▶ Objetivo declarado:
Segundo a resenha de Uma Rosa Só, o que Rose aguarda durante sua estadia em Kyoto?
___ Trecho de origem ___
Muriel Barbery nasceu em Casablanca, uma cidade portuária do Marrocos. Quando jovem, mudou-se para Paris a fim de estudar Filosofia. Mais tarde, assumiria um cargo de professora e lecionaria, na Universidade de Saint-Lô, as profundas nuances do mais importante e antigo campo do conhecimento humano. Hoje a escritora, que já fixou morada em Kyoto e Amsterdam, vive distanciada dos grandes centros urbanos, aproveitando a atmosfera bucólica dos campos franceses.

Autora de A Elegância do Ouriço, sucesso de vendas que consolidou seu nome em meio a tantos nomes relevantes para o cenário da produção literária francesa e mundial, me era especial e peculiarmente desconhecida até o anúncio de publicação do livro Uma Rosa Só. Assim, como em tantos outros momentos no passado e tantos outros que me esperam no futuro, arrisquei na escolha da leitura de algo desconhecido que, facilmente, me direcionaria para fora da minha zona de conforto. Dentre surpresas e decepções, descobri uma escritora que expressa em palavras o olhar que somente alguém que já vivenciou diferentes cidades é capaz de consolidar. Percebi tendências estilísticas que cansaram minha mente leitora e dificultaram o avanço por entre as meras 166 páginas de livro. Por fim, após muito censurar-me por não ter aproveitado a experiência como, de início, gostaria ou esperaria, observei na narrativa a formação filosófica da autora, algo que muito me encantou, apesar de todos os pesares.

“O Japão é um país onde a gente sofre muito mas não presta atenção nesse sofrimento […] Como recompensa dessa indiferença à infelicidade, a gente colhe estes jardins onde os deuses vêm tomar chá.”

Ao longo da narrativa acompanharemos a viagem de Rose para Kyoto. Gentil e confortavelmente acomodada na residência do falecido pai que nunca conheceu, a botânica distanciada do convívio acadêmico e social percorrerá pensamentos, memórias e reflexões diversas enquanto, por entre uma sucessão cansativa de passeios pelos parques, templos e jardins japoneses, e uma sucessão ainda mais cansativa de jantares turbulentos com Paul, discípulo e amigo de seu pai, aguardará a leitura do testamento de Haru.

Tão breve quanto a quantidade de páginas de Uma Rosa Só, delimito em aproximadamente cinco linhas a estrutura desta narrativa que, com uma simplicidade fatigante de enredo e um desfecho curiosamente esperado, brilha muito mais pelo excessivo detalhamento e construção de imagens mentais, pelas adoráveis e intrincadas reflexões acerca da vida, amor, luto e desafios humanos, do que por qualquer tentativa de renovação literária. O livro não passa de um passeio pelas ruas de Kyoto, uma contemplação das sensações, texturas, atmosferas e detalhes vivenciados por uma personagem que, com diversos momentos de birra infantil, se recusa vigorosamente a encantar-se pelos momentos de tranquila observação da beleza delicadamente edificada por mãos humanas. Com seu talento inegável para a expressão escrita de cenários reais, Muriel Barbery nos surpreende e direciona para um universo repleto de mitologia, ensinamentos, cultura e vida.
___ Informações fornecidas ___
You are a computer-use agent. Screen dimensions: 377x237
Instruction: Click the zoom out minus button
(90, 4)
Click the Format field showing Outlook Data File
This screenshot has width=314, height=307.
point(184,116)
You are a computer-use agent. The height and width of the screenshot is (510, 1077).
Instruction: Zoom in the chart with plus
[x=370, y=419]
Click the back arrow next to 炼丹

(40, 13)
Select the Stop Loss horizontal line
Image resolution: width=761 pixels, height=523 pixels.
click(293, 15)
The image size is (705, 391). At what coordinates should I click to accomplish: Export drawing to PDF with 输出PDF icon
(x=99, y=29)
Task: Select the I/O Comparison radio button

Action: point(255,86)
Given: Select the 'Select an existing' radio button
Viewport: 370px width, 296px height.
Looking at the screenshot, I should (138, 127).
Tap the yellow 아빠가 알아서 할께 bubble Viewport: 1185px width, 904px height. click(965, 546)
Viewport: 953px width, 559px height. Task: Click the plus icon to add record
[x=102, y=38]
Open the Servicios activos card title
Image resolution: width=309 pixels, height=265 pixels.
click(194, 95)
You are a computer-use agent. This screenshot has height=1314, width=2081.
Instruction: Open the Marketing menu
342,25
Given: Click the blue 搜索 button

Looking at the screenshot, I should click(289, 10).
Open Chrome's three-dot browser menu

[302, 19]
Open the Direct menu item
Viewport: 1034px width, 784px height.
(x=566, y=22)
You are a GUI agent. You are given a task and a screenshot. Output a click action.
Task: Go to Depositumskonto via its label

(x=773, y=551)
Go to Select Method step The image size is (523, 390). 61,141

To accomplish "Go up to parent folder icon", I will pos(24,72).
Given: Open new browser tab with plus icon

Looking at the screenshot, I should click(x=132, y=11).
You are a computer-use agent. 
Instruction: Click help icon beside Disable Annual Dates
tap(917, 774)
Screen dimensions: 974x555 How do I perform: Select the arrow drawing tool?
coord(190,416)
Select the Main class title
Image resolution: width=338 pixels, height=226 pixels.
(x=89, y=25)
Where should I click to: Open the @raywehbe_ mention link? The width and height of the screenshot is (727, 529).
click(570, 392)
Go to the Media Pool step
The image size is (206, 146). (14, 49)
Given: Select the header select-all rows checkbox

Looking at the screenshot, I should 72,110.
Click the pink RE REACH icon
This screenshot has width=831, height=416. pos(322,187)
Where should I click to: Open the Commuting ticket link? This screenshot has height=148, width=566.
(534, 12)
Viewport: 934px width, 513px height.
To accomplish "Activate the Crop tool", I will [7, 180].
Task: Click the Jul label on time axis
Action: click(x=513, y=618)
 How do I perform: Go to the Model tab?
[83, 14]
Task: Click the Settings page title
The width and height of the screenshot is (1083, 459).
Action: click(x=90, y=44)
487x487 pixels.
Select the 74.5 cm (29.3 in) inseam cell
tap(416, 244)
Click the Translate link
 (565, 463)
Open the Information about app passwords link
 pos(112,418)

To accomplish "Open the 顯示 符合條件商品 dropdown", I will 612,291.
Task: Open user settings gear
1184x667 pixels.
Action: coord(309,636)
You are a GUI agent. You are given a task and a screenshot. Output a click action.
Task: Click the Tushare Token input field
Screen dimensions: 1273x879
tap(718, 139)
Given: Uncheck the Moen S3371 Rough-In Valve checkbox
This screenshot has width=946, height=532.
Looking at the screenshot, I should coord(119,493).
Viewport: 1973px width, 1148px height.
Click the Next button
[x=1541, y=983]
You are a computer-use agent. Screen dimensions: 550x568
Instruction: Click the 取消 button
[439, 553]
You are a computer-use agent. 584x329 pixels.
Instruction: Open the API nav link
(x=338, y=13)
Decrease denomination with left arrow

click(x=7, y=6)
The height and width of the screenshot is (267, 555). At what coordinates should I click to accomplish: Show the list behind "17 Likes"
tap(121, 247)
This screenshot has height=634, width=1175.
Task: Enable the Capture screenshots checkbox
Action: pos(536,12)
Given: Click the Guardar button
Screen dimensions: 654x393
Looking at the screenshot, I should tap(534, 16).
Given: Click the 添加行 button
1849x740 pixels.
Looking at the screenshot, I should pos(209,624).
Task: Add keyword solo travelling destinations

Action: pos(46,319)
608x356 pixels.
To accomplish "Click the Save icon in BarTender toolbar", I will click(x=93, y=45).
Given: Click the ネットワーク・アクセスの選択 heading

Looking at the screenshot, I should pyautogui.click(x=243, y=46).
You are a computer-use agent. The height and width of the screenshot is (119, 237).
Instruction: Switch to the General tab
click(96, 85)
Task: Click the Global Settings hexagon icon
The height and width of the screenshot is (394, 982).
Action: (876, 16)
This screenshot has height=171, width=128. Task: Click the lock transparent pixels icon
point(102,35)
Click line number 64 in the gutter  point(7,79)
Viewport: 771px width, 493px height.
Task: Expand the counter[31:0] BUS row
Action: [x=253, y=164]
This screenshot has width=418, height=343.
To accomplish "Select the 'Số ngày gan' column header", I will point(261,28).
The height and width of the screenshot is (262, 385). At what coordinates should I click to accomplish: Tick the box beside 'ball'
___
▶ Resposta ao problema:
Rose aguarda a leitura do testamento de Haru.